**Task requirements**
Copy the listing verbatim from its first line through the line containing "Action: click(x=140, y=7)", including that line.

**Collection entries**

<<<<

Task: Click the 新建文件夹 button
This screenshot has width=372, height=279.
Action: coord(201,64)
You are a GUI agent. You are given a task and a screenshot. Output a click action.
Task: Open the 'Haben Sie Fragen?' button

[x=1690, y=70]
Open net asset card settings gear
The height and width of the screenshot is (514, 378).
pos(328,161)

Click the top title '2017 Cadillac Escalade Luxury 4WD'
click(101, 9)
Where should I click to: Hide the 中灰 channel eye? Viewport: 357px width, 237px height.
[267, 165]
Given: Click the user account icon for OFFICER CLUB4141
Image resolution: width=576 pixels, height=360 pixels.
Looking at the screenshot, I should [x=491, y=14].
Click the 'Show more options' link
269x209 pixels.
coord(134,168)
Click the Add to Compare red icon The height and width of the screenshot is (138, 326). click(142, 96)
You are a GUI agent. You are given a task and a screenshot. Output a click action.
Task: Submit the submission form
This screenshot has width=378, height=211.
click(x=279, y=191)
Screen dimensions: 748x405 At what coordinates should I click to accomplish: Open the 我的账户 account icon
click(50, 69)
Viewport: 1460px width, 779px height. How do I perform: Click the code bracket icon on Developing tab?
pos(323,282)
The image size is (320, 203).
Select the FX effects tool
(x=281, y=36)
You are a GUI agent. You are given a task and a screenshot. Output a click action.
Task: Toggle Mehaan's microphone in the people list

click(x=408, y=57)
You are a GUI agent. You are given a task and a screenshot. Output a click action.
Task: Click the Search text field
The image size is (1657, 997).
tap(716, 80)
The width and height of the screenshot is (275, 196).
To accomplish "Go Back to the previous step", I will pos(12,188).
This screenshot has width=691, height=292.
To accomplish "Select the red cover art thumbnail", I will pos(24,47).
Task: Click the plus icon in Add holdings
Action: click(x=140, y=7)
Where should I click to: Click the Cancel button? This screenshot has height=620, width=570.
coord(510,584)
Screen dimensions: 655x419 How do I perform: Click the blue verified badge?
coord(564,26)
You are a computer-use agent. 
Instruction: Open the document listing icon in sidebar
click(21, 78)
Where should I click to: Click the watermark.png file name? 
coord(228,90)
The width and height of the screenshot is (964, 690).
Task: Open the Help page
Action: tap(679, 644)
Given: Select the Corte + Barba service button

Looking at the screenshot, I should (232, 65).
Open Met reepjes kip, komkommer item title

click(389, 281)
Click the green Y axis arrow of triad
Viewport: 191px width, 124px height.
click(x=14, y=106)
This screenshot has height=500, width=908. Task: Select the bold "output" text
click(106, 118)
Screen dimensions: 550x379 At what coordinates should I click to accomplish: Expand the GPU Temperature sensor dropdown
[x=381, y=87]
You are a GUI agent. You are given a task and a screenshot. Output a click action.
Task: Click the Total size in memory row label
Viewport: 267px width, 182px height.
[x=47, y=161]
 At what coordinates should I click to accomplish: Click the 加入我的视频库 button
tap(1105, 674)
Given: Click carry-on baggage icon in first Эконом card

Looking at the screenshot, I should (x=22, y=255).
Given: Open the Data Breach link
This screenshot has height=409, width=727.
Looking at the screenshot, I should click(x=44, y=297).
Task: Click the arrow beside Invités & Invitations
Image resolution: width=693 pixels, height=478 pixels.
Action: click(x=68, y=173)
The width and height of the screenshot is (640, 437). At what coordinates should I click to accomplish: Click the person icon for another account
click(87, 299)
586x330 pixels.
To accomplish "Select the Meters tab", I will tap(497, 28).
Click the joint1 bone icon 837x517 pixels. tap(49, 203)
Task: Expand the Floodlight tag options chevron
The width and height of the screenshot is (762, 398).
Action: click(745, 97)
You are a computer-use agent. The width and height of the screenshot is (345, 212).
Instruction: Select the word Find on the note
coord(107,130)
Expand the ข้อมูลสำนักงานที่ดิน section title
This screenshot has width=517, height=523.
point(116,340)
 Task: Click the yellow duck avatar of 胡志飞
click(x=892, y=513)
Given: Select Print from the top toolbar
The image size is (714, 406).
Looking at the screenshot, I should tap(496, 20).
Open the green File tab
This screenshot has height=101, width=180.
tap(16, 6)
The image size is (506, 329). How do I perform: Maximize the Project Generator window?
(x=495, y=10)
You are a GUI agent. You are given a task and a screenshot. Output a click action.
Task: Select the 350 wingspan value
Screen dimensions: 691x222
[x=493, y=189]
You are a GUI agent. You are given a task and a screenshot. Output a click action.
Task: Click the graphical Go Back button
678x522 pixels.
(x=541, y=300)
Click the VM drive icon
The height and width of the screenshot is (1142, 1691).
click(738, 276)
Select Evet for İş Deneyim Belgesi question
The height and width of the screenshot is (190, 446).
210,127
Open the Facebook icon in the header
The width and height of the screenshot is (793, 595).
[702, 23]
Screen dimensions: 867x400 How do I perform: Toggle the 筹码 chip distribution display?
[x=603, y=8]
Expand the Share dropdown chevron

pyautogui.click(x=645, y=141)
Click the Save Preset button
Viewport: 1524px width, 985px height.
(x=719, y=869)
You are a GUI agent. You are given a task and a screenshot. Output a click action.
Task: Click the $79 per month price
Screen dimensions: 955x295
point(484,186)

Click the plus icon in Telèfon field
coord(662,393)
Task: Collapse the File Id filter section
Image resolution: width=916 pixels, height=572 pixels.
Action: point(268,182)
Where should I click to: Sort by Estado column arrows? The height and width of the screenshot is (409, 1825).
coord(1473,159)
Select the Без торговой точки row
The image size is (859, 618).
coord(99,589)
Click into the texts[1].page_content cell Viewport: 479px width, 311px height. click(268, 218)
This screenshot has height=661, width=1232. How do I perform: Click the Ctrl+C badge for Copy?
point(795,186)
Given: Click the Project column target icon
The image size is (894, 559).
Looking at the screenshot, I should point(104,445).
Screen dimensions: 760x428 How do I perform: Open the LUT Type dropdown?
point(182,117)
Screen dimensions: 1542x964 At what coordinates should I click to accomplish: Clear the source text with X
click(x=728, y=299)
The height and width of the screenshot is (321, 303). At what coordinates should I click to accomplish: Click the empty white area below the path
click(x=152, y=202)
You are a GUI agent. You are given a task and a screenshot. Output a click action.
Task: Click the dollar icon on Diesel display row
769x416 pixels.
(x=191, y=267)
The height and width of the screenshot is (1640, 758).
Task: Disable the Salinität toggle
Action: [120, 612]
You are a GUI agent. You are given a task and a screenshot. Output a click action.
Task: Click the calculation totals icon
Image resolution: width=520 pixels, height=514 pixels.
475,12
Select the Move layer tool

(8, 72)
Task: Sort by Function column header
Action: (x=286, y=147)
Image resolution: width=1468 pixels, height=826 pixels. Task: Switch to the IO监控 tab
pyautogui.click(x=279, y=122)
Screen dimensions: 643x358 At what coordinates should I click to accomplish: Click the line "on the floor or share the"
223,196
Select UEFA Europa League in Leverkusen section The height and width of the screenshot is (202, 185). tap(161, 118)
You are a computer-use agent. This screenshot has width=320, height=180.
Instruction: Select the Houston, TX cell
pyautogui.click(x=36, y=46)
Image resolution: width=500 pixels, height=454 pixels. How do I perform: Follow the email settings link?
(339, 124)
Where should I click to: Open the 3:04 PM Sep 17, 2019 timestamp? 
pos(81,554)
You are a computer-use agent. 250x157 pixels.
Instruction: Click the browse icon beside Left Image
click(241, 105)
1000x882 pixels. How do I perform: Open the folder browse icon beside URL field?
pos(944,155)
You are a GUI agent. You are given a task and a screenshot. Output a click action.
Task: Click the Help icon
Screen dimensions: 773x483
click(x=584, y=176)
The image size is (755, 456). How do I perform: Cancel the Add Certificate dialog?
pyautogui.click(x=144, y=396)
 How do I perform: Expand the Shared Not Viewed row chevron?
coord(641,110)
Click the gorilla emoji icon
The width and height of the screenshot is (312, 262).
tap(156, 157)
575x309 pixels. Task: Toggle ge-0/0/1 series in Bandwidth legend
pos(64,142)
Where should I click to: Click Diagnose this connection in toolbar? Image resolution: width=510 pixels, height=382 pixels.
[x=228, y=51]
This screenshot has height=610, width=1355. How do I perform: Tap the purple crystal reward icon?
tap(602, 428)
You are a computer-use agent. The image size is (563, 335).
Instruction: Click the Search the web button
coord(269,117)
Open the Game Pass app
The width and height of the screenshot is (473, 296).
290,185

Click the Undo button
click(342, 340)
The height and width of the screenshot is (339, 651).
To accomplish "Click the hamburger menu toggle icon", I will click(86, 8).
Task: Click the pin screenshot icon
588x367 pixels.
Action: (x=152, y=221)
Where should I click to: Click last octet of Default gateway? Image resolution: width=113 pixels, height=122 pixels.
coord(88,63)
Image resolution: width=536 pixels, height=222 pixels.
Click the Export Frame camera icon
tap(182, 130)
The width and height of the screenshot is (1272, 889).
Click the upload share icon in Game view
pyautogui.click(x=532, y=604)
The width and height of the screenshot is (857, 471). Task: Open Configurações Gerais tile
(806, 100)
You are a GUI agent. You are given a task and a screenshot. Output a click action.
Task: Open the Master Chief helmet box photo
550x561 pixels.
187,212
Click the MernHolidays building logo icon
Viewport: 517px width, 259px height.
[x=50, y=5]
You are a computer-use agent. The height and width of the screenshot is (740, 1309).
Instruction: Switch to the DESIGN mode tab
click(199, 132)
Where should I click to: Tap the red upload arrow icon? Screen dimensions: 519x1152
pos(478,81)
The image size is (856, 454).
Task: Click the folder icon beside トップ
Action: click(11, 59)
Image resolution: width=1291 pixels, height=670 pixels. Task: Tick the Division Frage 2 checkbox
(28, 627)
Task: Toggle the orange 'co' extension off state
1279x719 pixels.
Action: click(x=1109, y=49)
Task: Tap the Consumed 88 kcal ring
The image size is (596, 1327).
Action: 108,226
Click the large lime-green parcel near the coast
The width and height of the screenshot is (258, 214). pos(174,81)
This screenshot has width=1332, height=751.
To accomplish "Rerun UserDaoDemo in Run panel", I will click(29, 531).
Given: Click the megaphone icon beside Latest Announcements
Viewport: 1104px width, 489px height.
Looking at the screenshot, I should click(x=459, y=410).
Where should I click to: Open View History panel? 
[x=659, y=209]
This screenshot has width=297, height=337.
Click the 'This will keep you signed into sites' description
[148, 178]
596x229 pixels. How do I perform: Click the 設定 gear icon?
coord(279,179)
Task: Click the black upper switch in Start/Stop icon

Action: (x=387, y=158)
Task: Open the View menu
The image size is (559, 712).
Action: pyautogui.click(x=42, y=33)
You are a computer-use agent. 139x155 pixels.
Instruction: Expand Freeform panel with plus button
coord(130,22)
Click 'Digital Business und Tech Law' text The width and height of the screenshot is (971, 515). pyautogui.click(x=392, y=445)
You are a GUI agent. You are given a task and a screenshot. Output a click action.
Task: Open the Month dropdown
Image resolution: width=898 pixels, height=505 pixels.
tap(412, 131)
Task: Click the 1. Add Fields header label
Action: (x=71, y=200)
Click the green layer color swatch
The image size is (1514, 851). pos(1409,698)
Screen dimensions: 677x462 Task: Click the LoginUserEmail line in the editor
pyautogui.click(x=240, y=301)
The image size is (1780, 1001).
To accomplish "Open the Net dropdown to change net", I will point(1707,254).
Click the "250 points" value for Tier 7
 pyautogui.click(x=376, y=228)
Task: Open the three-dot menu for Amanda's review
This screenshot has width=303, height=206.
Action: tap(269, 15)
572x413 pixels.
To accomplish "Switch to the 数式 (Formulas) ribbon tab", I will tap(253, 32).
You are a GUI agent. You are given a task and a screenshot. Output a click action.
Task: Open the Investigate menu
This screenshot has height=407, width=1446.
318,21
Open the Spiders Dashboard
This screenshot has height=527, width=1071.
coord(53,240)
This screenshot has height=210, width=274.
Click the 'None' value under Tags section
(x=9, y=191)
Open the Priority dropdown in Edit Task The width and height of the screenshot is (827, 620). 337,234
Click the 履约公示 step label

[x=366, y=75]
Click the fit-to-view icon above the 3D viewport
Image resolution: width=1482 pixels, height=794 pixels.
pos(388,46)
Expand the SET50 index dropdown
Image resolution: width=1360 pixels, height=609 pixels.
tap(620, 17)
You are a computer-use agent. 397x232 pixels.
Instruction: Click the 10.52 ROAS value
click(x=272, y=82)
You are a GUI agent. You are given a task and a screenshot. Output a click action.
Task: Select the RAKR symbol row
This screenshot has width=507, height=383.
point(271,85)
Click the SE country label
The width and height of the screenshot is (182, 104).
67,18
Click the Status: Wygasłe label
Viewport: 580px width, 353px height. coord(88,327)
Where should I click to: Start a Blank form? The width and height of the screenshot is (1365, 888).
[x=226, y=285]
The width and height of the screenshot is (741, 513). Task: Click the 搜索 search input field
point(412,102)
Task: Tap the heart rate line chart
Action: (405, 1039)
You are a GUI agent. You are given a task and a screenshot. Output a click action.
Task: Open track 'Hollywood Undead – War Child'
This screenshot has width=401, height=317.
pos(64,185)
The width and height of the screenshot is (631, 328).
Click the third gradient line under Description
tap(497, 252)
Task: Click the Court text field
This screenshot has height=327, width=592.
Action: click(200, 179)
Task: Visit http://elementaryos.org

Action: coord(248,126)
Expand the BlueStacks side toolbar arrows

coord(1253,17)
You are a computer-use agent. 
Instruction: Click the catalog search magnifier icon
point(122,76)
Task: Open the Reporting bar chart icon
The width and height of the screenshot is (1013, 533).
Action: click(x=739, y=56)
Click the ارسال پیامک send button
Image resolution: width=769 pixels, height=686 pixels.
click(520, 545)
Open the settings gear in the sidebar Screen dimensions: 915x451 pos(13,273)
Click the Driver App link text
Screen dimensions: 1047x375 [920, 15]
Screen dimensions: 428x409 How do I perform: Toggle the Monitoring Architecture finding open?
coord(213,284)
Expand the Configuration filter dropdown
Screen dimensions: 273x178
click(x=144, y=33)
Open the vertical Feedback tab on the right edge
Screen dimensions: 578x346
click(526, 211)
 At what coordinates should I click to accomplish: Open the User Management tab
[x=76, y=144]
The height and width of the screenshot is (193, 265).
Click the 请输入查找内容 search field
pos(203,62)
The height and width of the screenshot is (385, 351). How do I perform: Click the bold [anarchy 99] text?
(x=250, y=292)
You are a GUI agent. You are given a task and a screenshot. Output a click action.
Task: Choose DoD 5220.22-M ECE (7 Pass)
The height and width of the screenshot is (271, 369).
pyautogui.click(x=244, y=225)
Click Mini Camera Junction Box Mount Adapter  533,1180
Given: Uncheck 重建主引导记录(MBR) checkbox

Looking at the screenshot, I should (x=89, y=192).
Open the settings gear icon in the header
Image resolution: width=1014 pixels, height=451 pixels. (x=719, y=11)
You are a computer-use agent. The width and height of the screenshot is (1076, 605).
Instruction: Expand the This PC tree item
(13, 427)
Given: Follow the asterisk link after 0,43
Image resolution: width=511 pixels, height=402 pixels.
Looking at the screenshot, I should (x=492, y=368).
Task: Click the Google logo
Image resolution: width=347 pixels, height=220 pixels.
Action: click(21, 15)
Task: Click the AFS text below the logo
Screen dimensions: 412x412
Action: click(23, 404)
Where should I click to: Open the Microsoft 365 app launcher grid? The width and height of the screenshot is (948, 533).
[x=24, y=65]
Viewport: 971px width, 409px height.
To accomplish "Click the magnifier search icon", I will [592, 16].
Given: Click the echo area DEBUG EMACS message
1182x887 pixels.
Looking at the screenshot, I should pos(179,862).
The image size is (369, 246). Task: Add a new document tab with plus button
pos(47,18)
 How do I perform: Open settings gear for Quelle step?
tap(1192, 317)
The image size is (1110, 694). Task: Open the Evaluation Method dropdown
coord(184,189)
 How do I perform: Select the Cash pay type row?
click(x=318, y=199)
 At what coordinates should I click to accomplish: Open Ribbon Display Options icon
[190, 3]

>>>>

**Result for this exercise**
Task: Click the 新建文件夹 button
This screenshot has width=372, height=279.
Action: coord(201,64)
You are a GUI agent. You are given a task and a screenshot. Output a click action.
Task: Open the 'Haben Sie Fragen?' button

[x=1690, y=70]
Open net asset card settings gear
The height and width of the screenshot is (514, 378).
pos(328,161)

Click the top title '2017 Cadillac Escalade Luxury 4WD'
click(101, 9)
Where should I click to: Hide the 中灰 channel eye? Viewport: 357px width, 237px height.
[267, 165]
Given: Click the user account icon for OFFICER CLUB4141
Image resolution: width=576 pixels, height=360 pixels.
Looking at the screenshot, I should [x=491, y=14].
Click the 'Show more options' link
269x209 pixels.
coord(134,168)
Click the Add to Compare red icon The height and width of the screenshot is (138, 326). click(142, 96)
You are a GUI agent. You are given a task and a screenshot. Output a click action.
Task: Submit the submission form
This screenshot has width=378, height=211.
click(x=279, y=191)
Screen dimensions: 748x405 At what coordinates should I click to accomplish: Open the 我的账户 account icon
click(50, 69)
Viewport: 1460px width, 779px height. How do I perform: Click the code bracket icon on Developing tab?
pos(323,282)
The image size is (320, 203).
Select the FX effects tool
(x=281, y=36)
You are a GUI agent. You are given a task and a screenshot. Output a click action.
Task: Toggle Mehaan's microphone in the people list

click(x=408, y=57)
You are a GUI agent. You are given a task and a screenshot. Output a click action.
Task: Click the Search text field
The image size is (1657, 997).
tap(716, 80)
The width and height of the screenshot is (275, 196).
To accomplish "Go Back to the previous step", I will pos(12,188).
This screenshot has width=691, height=292.
To accomplish "Select the red cover art thumbnail", I will pos(24,47).
Task: Click the plus icon in Add holdings
Action: click(x=140, y=7)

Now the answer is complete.